Costa Rica harbors high levels of biodiversity and endemism. While Costa Rica does tend to have good conservation policies in place, understanding the patterns of plant diversity and biomass can allow for better management priorities. Current technologies utilizing spaceborne or airborne remotely sensed imagery could be very useful to study terrestrial processes and allow for better monitoring of patterns of forests, both spatially and temporally.
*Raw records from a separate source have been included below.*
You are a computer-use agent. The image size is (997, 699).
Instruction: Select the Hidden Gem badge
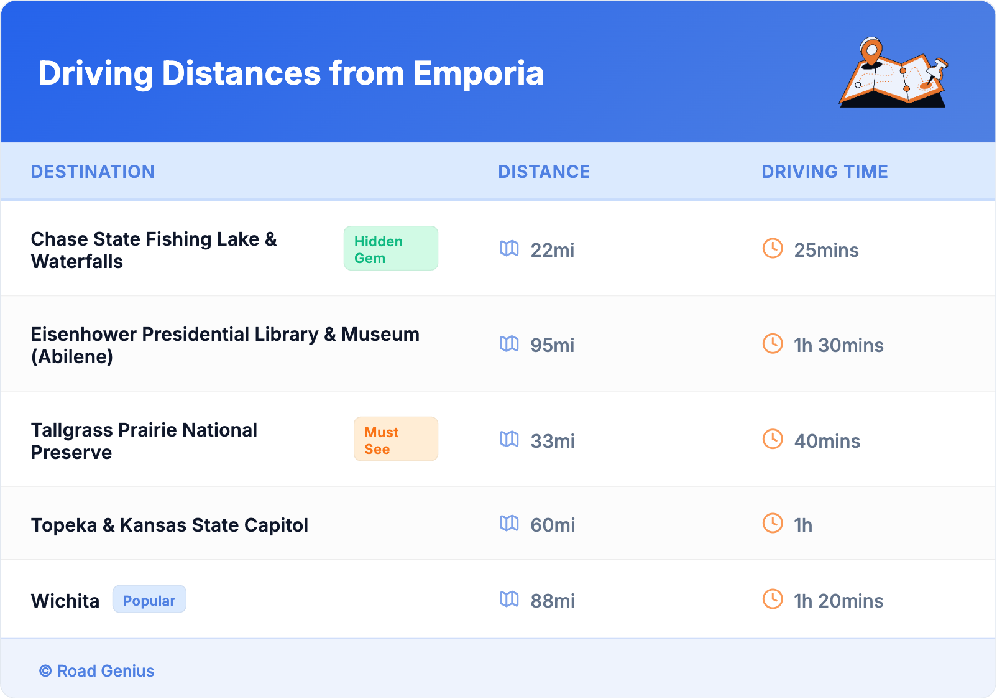tap(390, 249)
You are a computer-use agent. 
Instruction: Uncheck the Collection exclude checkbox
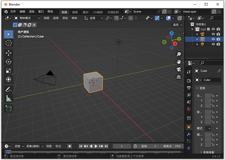208,29
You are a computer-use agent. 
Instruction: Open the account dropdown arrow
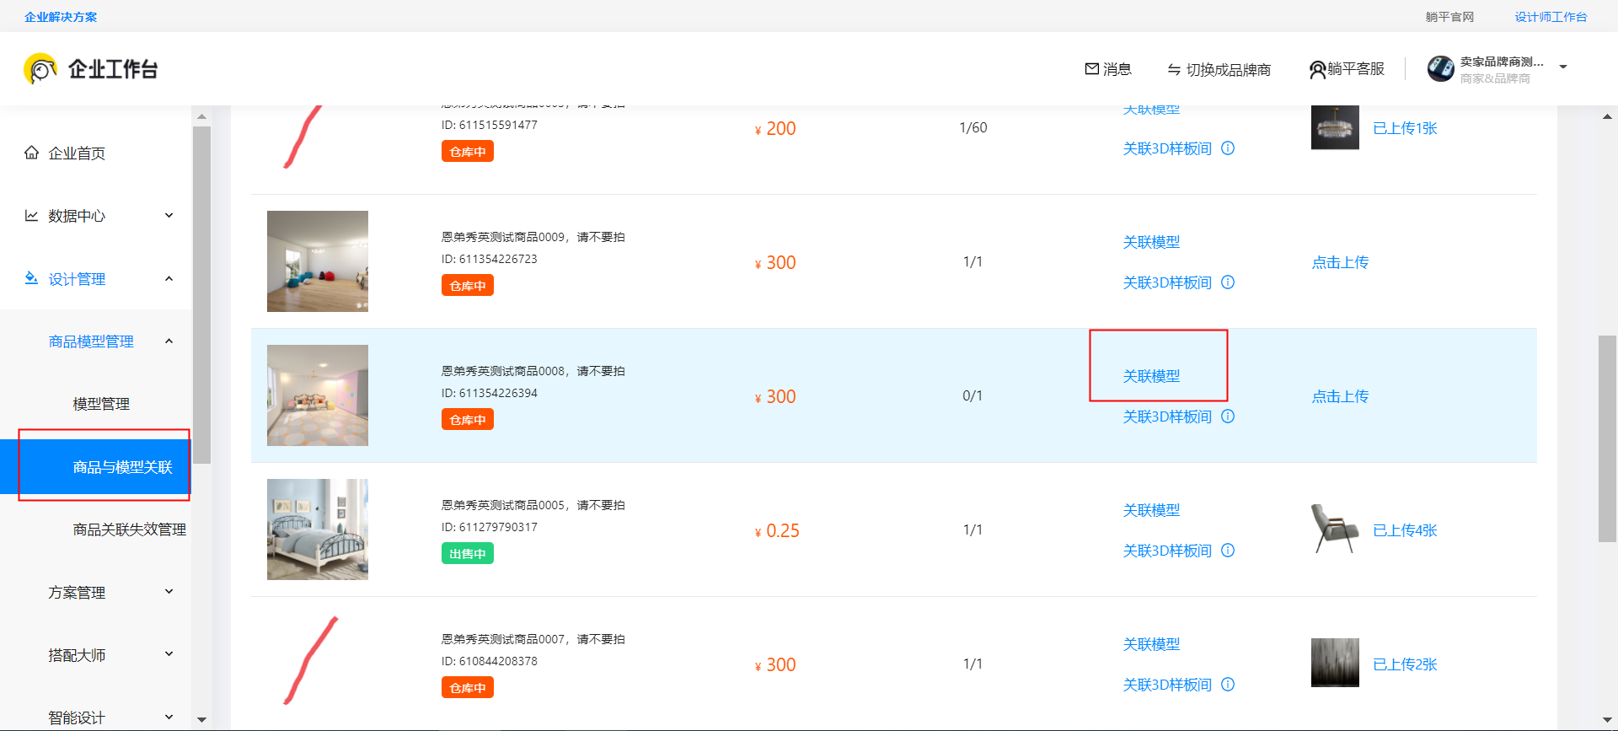click(1563, 67)
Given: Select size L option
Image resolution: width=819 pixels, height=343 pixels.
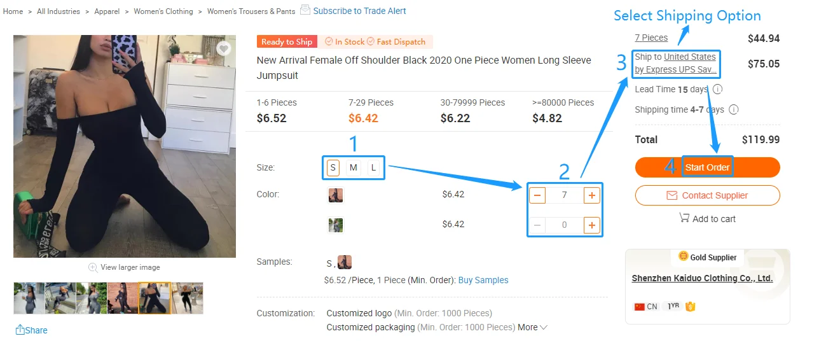Looking at the screenshot, I should point(373,168).
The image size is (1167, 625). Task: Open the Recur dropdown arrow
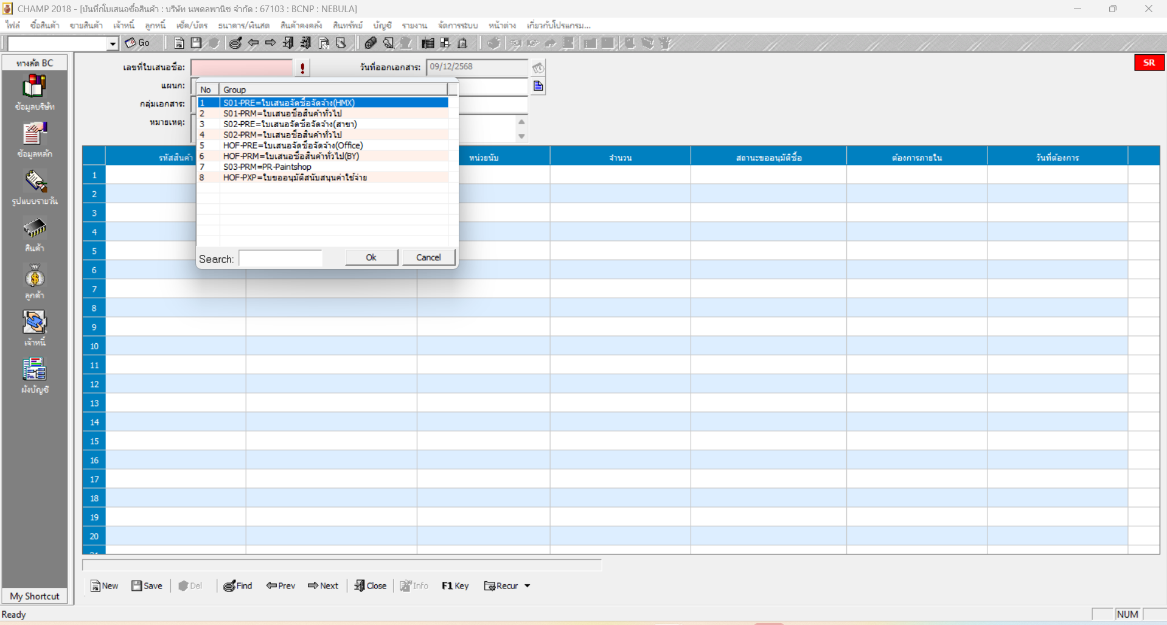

Improvements in relating forest structure in highly complex and diverse forest environments to plant diversity are critical to the science goals of the UN-REDD+ program as well as for tropical forest research in general. The scope of the proposed dissertation will cover six chapters across distinct but interrelated topics concerning the forest of Costa Rica, which seeks to improve the existing methodologies and compare results to other datasets. Ideally, this research will be applicable to other tropical environments with both field-collected tree inventory data and appropriate remote sensing products. After the introductory chapters, I focus in on the National Park of Braulio Carrillo for Chapters 3 and 4, then scale up to the entirety of the country of Costa Rica to look at sixteen years of forest change. The first chapter introduces the importance of understanding tropical forest diversity, biomass, and carbon dynamics, as well as some specific to the country of Costa Rica. The second chapter outlines the specific study area covered in Chapters 3 and 4 within Costa Rica’s Braulio Carrillo National Park (BCNP), which protects a large elevational gradient from 55 to 2814 m above sea level, and the adjacent La Selva Biological Station (LSBS). In addition, this study area chapter also discusses the country of Costa Rica in general, specifically in terms of forest policies and protection. Chapter 4 analyzes wood density from 29 stand-dominant collected along the BCNP elevational gradient. The patterns of species wood density and aboveground biomass from field measured (tree cores) and database wood density values were assessed to examine how wood density and biomass are affected by changing elevations, both intraspecifically and at the stand-level. Chapter 5 scales the remote sensing analysis up to entirety of the country of Costa Rica. In this chapter, I assess the spatial patterns driving deforestation and afforestation across Costa Rica and protected areas. Forest loss and gains within the country for the years of 2000-2016 at 30 m spatial resolution were calculated, and we tested whether protected areas (PAs) indeed had less forest loss than non-protected areas. Chapter 6 concludes the dissertation with the general state of the forest in Costa Rica based on the research from the preceding chapters and suggests possibilities for future research utilizing new remote sensing and GIS technologies.
The scope of this Ph.D. dissertation spans a range of topics from field ecological questions to extrapolation mapping and quantitative ecology. The topics covered are temporally relevant and will directly address important goals outlined in UN-REDD+ scientific plans. Developing an understanding of diversity and successional stages both within and outside of protected areas may give us some insight on how to best manage tropical montane systems and may aid in developing conservation priorities, particularly in the face of climate change.